LISTED ENTRIES Start Marker

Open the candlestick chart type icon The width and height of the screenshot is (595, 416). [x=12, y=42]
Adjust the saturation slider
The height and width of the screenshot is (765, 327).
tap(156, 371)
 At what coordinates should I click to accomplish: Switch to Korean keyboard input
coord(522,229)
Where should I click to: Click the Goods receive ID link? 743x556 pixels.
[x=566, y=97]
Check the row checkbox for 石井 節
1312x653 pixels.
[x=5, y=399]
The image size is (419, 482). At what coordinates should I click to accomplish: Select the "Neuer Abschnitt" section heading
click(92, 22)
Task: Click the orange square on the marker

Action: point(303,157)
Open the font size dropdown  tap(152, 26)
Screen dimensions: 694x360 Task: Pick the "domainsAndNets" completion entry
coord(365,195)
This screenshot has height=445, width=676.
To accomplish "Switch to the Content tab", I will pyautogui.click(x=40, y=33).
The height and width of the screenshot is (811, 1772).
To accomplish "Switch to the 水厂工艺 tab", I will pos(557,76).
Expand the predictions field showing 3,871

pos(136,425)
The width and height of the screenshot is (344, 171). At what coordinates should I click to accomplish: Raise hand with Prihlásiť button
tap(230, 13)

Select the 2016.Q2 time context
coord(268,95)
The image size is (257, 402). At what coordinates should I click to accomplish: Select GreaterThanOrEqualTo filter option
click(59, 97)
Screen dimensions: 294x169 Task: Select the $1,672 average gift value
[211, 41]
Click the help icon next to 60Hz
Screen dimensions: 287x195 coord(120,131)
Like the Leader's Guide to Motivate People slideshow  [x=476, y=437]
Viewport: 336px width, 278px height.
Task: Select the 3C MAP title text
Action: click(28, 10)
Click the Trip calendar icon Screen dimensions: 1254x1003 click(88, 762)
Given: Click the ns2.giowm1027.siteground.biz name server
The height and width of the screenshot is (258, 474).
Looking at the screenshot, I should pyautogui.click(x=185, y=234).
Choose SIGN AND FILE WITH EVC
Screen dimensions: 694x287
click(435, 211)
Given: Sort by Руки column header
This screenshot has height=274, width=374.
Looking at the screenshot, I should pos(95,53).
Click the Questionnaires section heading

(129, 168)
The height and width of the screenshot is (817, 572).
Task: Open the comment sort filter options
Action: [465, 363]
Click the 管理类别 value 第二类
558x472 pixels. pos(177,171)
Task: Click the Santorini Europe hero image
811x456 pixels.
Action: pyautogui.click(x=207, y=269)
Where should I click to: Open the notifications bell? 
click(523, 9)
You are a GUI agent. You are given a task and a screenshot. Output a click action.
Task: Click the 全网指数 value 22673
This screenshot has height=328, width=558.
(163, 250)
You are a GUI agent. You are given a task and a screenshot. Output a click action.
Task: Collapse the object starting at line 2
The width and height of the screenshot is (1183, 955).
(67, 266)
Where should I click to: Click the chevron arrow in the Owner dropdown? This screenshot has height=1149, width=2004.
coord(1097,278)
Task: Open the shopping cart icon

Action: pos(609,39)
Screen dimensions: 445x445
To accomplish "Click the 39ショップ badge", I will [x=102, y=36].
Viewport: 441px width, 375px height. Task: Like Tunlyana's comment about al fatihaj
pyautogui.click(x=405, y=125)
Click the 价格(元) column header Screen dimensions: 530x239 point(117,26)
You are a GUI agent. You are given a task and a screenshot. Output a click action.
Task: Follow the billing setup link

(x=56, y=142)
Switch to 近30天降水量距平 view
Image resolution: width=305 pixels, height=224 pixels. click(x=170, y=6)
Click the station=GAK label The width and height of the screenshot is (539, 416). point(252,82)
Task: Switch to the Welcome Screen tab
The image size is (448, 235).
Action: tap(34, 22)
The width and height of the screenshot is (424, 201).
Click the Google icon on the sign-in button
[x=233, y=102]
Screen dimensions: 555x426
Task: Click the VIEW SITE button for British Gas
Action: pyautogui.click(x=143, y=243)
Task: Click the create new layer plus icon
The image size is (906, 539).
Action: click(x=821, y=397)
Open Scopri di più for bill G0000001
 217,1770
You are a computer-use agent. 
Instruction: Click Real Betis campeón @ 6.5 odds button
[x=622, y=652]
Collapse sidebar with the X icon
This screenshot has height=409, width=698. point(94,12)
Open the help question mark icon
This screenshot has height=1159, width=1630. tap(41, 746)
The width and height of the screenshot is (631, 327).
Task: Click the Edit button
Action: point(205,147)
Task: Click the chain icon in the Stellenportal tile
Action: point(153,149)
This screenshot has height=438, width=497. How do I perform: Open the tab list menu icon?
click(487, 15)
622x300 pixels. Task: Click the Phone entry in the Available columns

LISTED ENTRIES End Marker

• [ASSIGNMENT] Could you transcribe all of the data exactly as it is given?

• [RESULT OF THIS EXERCISE]
Open the candlestick chart type icon The width and height of the screenshot is (595, 416). [x=12, y=42]
Adjust the saturation slider
The height and width of the screenshot is (765, 327).
tap(156, 371)
 At what coordinates should I click to accomplish: Switch to Korean keyboard input
coord(522,229)
Where should I click to: Click the Goods receive ID link? 743x556 pixels.
[x=566, y=97]
Check the row checkbox for 石井 節
1312x653 pixels.
[x=5, y=399]
The image size is (419, 482). At what coordinates should I click to accomplish: Select the "Neuer Abschnitt" section heading
click(92, 22)
Task: Click the orange square on the marker

Action: point(303,157)
Open the font size dropdown  tap(152, 26)
Screen dimensions: 694x360 Task: Pick the "domainsAndNets" completion entry
coord(365,195)
This screenshot has height=445, width=676.
To accomplish "Switch to the Content tab", I will pyautogui.click(x=40, y=33).
The height and width of the screenshot is (811, 1772).
To accomplish "Switch to the 水厂工艺 tab", I will pos(557,76).
Expand the predictions field showing 3,871

pos(136,425)
The width and height of the screenshot is (344, 171). At what coordinates should I click to accomplish: Raise hand with Prihlásiť button
tap(230, 13)

Select the 2016.Q2 time context
coord(268,95)
The image size is (257, 402). At what coordinates should I click to accomplish: Select GreaterThanOrEqualTo filter option
click(59, 97)
Screen dimensions: 294x169 Task: Select the $1,672 average gift value
[211, 41]
Click the help icon next to 60Hz
Screen dimensions: 287x195 coord(120,131)
Like the Leader's Guide to Motivate People slideshow  [x=476, y=437]
Viewport: 336px width, 278px height.
Task: Select the 3C MAP title text
Action: click(28, 10)
Click the Trip calendar icon Screen dimensions: 1254x1003 click(88, 762)
Given: Click the ns2.giowm1027.siteground.biz name server
The height and width of the screenshot is (258, 474).
Looking at the screenshot, I should pyautogui.click(x=185, y=234).
Choose SIGN AND FILE WITH EVC
Screen dimensions: 694x287
click(435, 211)
Given: Sort by Руки column header
This screenshot has height=274, width=374.
Looking at the screenshot, I should pos(95,53).
Click the Questionnaires section heading

(129, 168)
The height and width of the screenshot is (817, 572).
Task: Open the comment sort filter options
Action: [465, 363]
Click the 管理类别 value 第二类
558x472 pixels. pos(177,171)
Task: Click the Santorini Europe hero image
811x456 pixels.
Action: pyautogui.click(x=207, y=269)
Where should I click to: Open the notifications bell? 
click(523, 9)
You are a GUI agent. You are given a task and a screenshot. Output a click action.
Task: Click the 全网指数 value 22673
This screenshot has height=328, width=558.
(163, 250)
You are a GUI agent. You are given a task and a screenshot. Output a click action.
Task: Collapse the object starting at line 2
The width and height of the screenshot is (1183, 955).
(67, 266)
Where should I click to: Click the chevron arrow in the Owner dropdown? This screenshot has height=1149, width=2004.
coord(1097,278)
Task: Open the shopping cart icon

Action: pos(609,39)
Screen dimensions: 445x445
To accomplish "Click the 39ショップ badge", I will [x=102, y=36].
Viewport: 441px width, 375px height. Task: Like Tunlyana's comment about al fatihaj
pyautogui.click(x=405, y=125)
Click the 价格(元) column header Screen dimensions: 530x239 point(117,26)
You are a GUI agent. You are given a task and a screenshot. Output a click action.
Task: Follow the billing setup link

(x=56, y=142)
Switch to 近30天降水量距平 view
Image resolution: width=305 pixels, height=224 pixels. click(x=170, y=6)
Click the station=GAK label The width and height of the screenshot is (539, 416). point(252,82)
Task: Switch to the Welcome Screen tab
The image size is (448, 235).
Action: tap(34, 22)
The width and height of the screenshot is (424, 201).
Click the Google icon on the sign-in button
[x=233, y=102]
Screen dimensions: 555x426
Task: Click the VIEW SITE button for British Gas
Action: pyautogui.click(x=143, y=243)
Task: Click the create new layer plus icon
The image size is (906, 539).
Action: click(x=821, y=397)
Open Scopri di più for bill G0000001
 217,1770
You are a computer-use agent. 
Instruction: Click Real Betis campeón @ 6.5 odds button
[x=622, y=652]
Collapse sidebar with the X icon
This screenshot has height=409, width=698. point(94,12)
Open the help question mark icon
This screenshot has height=1159, width=1630. tap(41, 746)
The width and height of the screenshot is (631, 327).
Task: Click the Edit button
Action: point(205,147)
Task: Click the chain icon in the Stellenportal tile
Action: point(153,149)
This screenshot has height=438, width=497. How do I perform: Open the tab list menu icon?
click(487, 15)
622x300 pixels. Task: Click the Phone entry in the Available columns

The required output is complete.